**EXTRACTED DATA**
====================
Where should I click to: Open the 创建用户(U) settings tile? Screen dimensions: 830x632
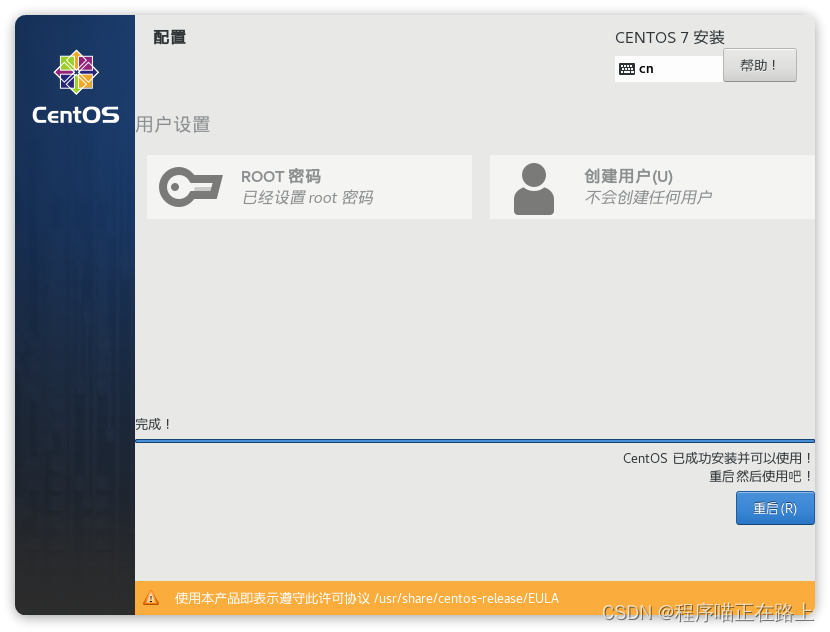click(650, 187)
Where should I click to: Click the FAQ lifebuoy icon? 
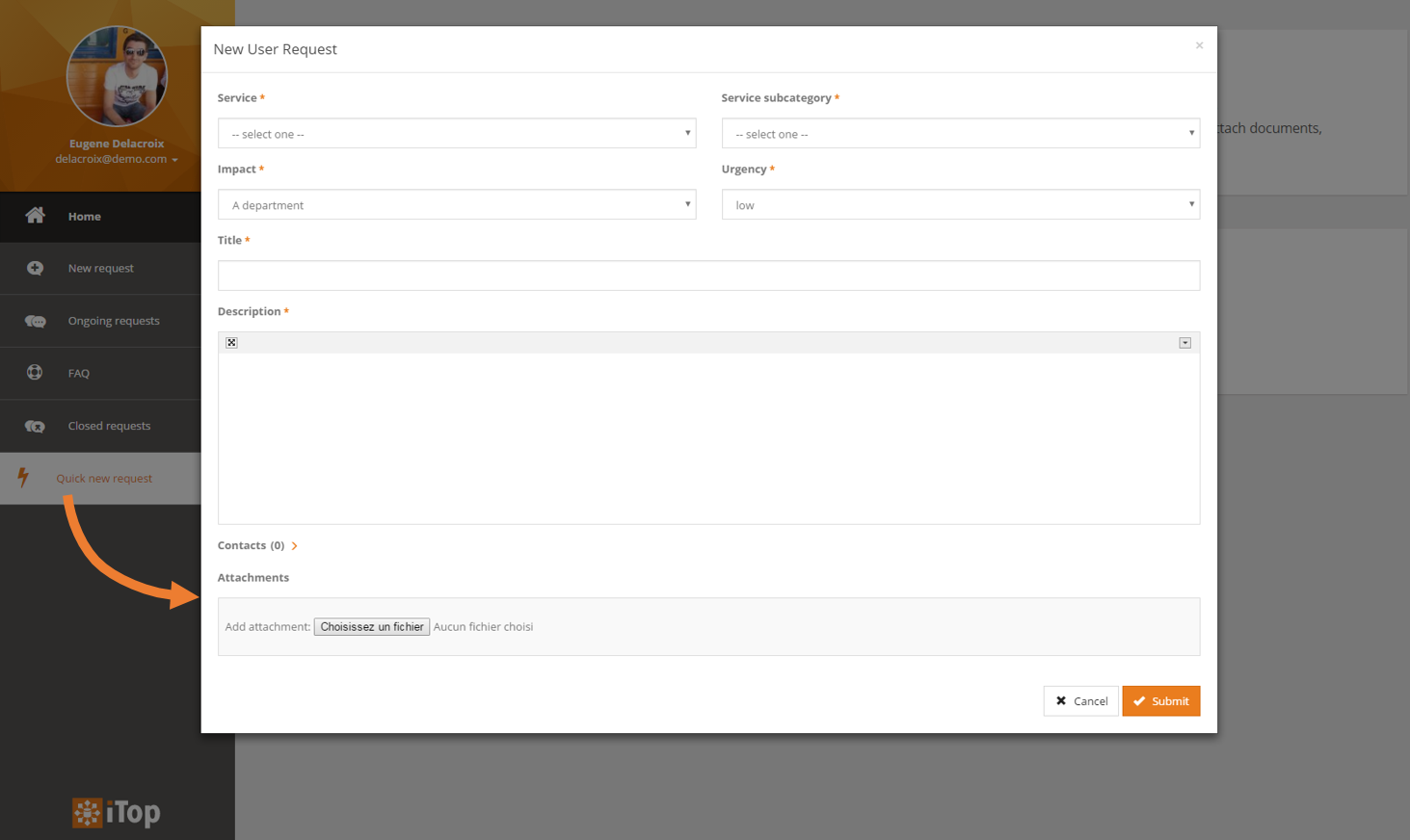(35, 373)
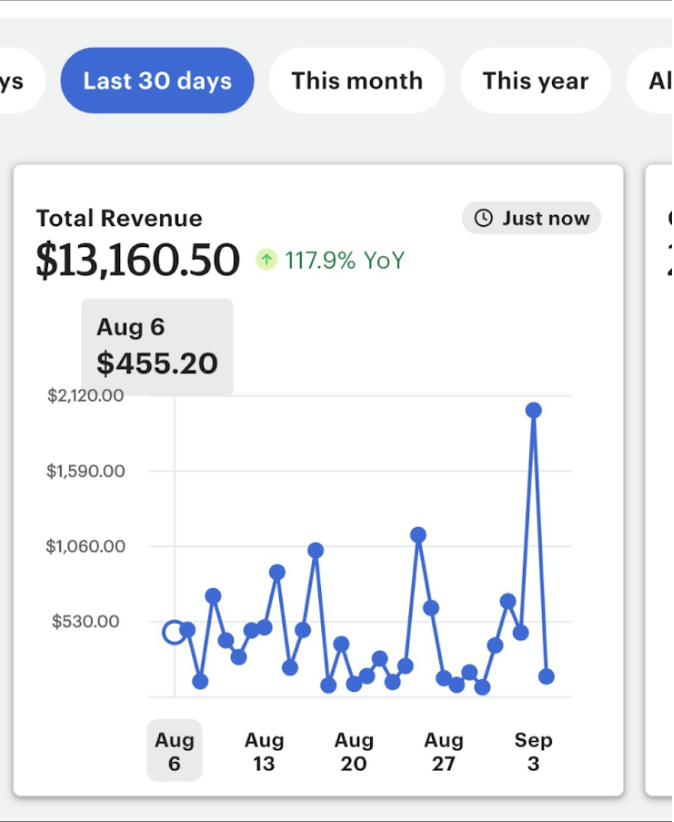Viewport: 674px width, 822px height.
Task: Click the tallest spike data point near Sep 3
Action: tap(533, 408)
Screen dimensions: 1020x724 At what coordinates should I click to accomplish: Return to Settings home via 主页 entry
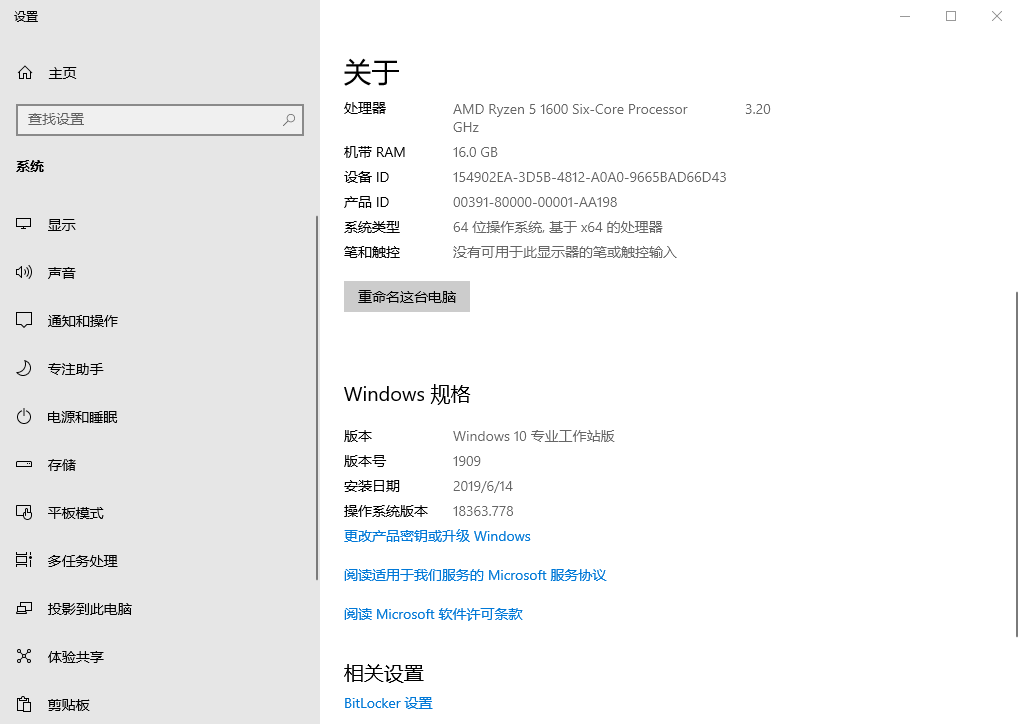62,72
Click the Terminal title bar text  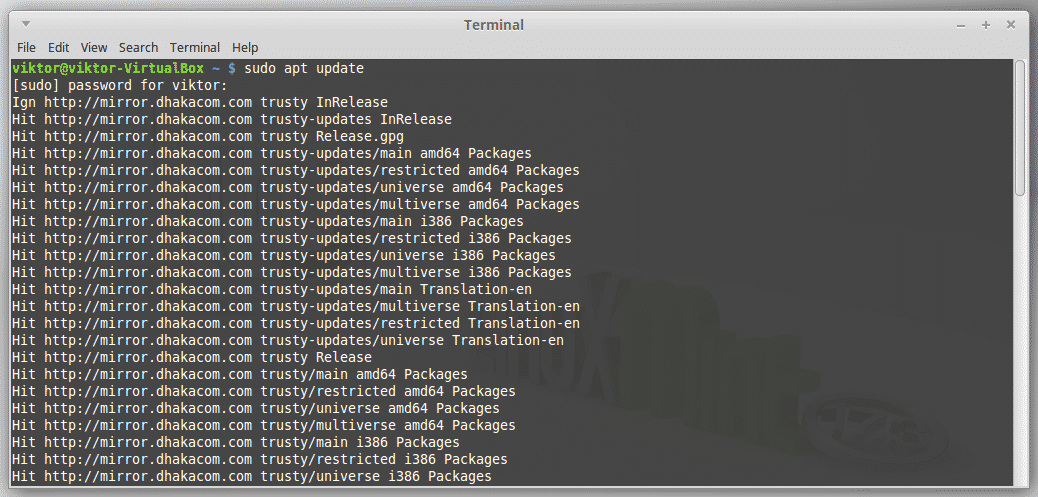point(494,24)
====================
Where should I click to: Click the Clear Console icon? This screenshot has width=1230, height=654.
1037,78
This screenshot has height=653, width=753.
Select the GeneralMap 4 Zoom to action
====================
**REQUIRED ACTION**
Using the entries above, output exactly the lines between the line holding "Where should I click to: Click the Clear" and the line holding "Select the GeneralMap 4 Zoom to action", end lines included, and nothing more.

**RESULT OF THE EXERCISE**
Where should I click to: Click the Clear Console icon? This screenshot has width=1230, height=654.
1037,78
This screenshot has height=653, width=753.
Select the GeneralMap 4 Zoom to action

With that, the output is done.